START TASK DATA

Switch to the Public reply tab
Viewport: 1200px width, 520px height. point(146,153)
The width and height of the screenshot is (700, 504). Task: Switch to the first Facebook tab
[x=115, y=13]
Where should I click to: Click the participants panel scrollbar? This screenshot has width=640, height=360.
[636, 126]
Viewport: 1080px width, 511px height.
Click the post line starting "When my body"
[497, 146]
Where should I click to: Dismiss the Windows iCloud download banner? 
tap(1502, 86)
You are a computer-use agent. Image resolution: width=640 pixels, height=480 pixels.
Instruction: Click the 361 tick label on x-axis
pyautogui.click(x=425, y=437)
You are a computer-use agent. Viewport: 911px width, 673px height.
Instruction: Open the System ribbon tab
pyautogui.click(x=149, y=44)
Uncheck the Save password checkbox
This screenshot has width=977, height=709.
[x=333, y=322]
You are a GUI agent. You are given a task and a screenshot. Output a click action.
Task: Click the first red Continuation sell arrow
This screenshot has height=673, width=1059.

END TASK DATA

- EXERCISE DETAILS -
Counting only lines that contain the string "agent", how many are there in the data above? Give the number alone.

- ANSWER SECTION -
3